DATA SUPPLIED.
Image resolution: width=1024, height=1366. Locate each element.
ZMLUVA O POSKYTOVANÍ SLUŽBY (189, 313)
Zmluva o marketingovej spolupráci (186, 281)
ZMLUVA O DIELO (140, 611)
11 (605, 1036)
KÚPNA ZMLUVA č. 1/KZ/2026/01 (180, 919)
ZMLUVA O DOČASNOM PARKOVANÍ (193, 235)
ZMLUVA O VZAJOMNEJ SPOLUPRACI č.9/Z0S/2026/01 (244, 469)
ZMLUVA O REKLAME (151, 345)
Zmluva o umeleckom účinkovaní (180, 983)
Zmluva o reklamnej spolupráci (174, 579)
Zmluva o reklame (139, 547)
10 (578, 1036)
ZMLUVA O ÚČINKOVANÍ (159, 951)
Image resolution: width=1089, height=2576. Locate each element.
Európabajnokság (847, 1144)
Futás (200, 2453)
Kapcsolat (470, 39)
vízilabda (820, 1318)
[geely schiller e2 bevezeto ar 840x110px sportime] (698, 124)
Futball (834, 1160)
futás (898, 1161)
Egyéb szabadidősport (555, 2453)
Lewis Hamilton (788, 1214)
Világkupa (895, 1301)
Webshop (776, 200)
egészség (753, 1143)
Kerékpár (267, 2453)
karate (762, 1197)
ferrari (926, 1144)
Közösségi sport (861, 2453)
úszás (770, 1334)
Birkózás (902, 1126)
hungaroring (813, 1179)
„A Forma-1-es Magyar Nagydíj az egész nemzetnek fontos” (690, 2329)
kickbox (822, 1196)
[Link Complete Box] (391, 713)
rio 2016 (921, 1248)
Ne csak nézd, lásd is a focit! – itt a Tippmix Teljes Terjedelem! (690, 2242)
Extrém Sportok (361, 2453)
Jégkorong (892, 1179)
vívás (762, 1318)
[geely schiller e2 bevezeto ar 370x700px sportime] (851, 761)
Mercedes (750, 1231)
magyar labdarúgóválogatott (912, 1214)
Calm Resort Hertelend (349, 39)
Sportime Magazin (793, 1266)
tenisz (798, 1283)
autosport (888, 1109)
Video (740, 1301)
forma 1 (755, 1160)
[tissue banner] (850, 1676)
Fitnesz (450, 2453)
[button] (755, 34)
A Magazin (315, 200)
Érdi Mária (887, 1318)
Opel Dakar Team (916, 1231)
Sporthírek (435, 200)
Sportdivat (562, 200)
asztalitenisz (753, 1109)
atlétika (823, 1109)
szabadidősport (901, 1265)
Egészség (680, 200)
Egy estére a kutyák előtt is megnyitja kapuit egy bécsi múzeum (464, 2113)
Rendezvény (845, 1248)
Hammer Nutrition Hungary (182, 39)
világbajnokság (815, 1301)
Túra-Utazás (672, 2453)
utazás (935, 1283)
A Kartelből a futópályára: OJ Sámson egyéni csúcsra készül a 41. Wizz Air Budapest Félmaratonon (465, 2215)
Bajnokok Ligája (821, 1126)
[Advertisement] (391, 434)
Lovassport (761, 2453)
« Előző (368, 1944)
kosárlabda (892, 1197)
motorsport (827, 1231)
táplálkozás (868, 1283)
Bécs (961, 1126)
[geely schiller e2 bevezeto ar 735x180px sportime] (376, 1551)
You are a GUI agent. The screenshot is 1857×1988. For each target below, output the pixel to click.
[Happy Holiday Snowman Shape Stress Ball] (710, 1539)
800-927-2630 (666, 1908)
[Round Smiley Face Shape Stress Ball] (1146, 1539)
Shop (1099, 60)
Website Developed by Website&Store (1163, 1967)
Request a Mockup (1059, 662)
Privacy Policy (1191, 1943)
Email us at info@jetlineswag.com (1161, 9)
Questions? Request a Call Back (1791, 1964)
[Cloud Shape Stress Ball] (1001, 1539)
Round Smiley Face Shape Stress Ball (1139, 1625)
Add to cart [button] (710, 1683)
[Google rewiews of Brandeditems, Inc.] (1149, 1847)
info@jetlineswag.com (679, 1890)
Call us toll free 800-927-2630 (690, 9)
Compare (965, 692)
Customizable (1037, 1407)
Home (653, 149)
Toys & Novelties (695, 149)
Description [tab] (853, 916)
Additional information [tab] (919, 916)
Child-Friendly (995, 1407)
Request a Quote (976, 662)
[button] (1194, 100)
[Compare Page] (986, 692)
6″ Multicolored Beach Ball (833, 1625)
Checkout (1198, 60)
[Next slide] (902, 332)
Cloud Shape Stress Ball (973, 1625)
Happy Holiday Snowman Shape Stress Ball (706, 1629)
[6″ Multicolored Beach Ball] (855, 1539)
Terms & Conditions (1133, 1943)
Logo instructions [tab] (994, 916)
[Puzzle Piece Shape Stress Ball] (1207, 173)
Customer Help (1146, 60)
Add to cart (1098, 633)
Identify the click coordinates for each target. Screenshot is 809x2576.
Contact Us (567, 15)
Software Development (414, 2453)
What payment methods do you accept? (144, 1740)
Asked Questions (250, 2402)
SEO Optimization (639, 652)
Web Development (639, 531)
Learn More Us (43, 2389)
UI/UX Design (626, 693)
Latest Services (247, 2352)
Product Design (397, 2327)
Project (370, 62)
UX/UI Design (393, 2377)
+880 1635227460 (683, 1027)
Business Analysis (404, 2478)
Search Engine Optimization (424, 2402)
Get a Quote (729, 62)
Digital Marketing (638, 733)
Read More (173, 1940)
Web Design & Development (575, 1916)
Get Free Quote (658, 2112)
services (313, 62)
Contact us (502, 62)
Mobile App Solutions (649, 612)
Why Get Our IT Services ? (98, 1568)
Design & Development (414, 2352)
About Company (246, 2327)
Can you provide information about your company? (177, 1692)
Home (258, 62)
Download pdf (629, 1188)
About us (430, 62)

TO DO.
Go to the line with "Video (740, 1301)" in the entries above and repeat every line from there through the line with "Privacy Policy (1191, 1943)", exactly and with no other text.

THE COMPLETED TASK.
Video (740, 1301)
forma 1 (755, 1160)
[tissue banner] (850, 1676)
Fitnesz (450, 2453)
[button] (755, 34)
A Magazin (315, 200)
Érdi Mária (887, 1318)
Opel Dakar Team (916, 1231)
Sporthírek (435, 200)
Sportdivat (562, 200)
asztalitenisz (753, 1109)
atlétika (823, 1109)
szabadidősport (901, 1265)
Egészség (680, 200)
Egy estére a kutyák előtt is megnyitja kapuit egy bécsi múzeum (464, 2113)
Rendezvény (845, 1248)
Hammer Nutrition Hungary (182, 39)
világbajnokság (815, 1301)
Túra-Utazás (672, 2453)
utazás (935, 1283)
A Kartelből a futópályára: OJ Sámson egyéni csúcsra készül a 41. Wizz Air Budapest Félmaratonon (465, 2215)
Bajnokok Ligája (821, 1126)
[Advertisement] (391, 434)
Lovassport (761, 2453)
« Előző (368, 1944)
kosárlabda (892, 1197)
motorsport (827, 1231)
táplálkozás (868, 1283)
Bécs (961, 1126)
[geely schiller e2 bevezeto ar 735x180px sportime] (376, 1551)
You are a GUI agent. The screenshot is 1857×1988. For each target below, output the pixel to click.
[Happy Holiday Snowman Shape Stress Ball] (710, 1539)
800-927-2630 (666, 1908)
[Round Smiley Face Shape Stress Ball] (1146, 1539)
Shop (1099, 60)
Website Developed by Website&Store (1163, 1967)
Request a Mockup (1059, 662)
Privacy Policy (1191, 1943)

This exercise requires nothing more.